[What the exercise asks] Copy out the material from the line containing "Where should I click to: Click the Lettertypen" through the line containing "pos(553,290)", both included, with every line unchanged.

[Material provided]
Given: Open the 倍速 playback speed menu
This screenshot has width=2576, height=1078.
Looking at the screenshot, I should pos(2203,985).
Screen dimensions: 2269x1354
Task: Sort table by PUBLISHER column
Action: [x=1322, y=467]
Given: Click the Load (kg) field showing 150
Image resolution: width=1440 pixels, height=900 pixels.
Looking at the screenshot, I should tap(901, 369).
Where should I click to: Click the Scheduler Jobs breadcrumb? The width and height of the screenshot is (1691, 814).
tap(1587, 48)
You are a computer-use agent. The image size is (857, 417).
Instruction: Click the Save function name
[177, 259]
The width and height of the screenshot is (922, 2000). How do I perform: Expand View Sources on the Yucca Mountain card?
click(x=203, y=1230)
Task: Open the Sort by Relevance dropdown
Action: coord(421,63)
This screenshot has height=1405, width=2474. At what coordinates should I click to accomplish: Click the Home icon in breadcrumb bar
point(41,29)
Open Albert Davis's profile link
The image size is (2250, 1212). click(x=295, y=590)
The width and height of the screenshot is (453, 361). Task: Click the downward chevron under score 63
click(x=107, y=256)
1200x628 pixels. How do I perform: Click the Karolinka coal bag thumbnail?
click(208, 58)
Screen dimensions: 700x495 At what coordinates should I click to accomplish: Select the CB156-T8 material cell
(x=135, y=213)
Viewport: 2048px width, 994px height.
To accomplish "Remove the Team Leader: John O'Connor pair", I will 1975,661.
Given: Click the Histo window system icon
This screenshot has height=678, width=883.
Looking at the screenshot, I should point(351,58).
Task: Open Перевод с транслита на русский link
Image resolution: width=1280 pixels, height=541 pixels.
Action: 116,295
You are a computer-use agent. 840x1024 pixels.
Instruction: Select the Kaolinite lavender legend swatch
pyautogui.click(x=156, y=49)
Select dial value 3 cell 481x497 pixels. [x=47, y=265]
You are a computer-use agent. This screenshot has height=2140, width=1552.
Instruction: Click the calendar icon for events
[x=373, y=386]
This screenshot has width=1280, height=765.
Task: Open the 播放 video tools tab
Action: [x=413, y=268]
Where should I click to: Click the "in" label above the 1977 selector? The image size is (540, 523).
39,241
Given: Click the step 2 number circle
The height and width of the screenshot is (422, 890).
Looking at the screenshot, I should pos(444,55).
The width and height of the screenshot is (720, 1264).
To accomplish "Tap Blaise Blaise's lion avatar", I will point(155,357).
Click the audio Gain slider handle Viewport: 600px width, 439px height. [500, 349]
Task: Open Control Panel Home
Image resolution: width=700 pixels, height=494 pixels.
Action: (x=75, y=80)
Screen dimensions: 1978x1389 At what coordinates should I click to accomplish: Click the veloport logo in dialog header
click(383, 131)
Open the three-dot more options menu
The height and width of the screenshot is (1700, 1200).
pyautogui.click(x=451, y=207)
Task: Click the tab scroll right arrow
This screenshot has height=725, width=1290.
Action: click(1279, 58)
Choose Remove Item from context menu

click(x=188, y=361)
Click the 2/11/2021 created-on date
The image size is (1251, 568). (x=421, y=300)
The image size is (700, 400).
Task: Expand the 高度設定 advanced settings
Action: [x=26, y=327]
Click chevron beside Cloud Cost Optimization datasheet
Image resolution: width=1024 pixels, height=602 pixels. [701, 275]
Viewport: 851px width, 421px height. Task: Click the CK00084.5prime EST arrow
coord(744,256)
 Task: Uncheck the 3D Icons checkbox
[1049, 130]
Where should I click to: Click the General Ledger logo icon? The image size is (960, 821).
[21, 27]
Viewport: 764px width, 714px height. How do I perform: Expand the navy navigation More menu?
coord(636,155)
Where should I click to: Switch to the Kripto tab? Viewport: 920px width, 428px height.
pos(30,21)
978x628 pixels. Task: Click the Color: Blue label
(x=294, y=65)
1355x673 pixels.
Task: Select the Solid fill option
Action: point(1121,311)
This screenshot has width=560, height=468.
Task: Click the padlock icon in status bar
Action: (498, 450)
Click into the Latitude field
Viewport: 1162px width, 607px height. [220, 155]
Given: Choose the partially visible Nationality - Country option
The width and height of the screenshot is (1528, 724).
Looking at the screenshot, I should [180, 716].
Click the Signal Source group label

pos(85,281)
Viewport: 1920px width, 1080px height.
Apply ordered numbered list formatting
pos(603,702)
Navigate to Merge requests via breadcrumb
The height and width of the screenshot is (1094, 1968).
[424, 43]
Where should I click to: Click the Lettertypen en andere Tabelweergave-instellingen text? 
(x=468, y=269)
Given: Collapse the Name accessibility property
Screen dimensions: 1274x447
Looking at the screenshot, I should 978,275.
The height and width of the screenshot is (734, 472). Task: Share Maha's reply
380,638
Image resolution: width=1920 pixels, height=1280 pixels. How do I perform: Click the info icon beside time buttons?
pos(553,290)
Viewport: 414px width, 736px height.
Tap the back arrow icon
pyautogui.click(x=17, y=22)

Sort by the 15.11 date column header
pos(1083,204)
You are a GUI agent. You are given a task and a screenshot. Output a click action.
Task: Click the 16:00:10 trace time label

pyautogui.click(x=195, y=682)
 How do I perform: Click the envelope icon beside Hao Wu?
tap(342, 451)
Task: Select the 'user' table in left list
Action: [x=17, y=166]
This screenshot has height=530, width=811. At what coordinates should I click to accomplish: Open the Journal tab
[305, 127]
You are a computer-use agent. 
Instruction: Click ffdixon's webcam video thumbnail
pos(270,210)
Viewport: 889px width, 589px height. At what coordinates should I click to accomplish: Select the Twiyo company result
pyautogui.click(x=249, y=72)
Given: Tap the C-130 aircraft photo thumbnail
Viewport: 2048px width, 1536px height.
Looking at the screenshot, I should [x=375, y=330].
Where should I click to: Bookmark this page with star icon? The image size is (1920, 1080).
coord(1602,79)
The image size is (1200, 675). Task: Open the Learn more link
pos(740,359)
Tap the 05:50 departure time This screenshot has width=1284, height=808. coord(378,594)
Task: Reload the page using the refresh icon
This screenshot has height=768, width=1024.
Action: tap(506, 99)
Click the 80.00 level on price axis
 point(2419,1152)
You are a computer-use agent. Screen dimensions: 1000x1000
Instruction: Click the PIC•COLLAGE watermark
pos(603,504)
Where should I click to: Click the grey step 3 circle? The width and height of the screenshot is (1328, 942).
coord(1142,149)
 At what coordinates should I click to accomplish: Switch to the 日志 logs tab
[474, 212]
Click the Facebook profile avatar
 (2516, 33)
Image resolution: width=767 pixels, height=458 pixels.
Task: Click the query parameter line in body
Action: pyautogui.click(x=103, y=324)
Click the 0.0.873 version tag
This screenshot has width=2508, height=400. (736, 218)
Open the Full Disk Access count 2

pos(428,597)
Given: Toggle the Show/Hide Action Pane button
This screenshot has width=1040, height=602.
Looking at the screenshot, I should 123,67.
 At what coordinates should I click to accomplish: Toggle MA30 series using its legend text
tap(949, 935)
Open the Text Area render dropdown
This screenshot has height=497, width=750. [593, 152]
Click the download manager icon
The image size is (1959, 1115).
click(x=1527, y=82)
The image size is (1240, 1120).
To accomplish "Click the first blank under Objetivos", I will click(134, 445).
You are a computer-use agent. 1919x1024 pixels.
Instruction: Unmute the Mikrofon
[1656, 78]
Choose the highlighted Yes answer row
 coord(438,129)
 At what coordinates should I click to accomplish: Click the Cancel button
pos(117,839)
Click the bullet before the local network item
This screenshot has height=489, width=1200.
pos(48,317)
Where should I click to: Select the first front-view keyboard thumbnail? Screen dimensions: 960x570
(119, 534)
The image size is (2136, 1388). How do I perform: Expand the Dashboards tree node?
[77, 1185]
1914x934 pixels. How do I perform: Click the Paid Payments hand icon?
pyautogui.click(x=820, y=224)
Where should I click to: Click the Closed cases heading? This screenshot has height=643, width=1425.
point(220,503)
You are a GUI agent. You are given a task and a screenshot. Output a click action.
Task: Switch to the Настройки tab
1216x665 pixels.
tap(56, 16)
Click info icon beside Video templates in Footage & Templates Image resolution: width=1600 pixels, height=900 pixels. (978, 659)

[Final answer]
Where should I click to: Click the Lettertypen en andere Tabelweergave-instellingen text? 
(x=468, y=269)
Given: Collapse the Name accessibility property
Screen dimensions: 1274x447
Looking at the screenshot, I should 978,275.
The height and width of the screenshot is (734, 472). Task: Share Maha's reply
380,638
Image resolution: width=1920 pixels, height=1280 pixels. How do I perform: Click the info icon beside time buttons?
pos(553,290)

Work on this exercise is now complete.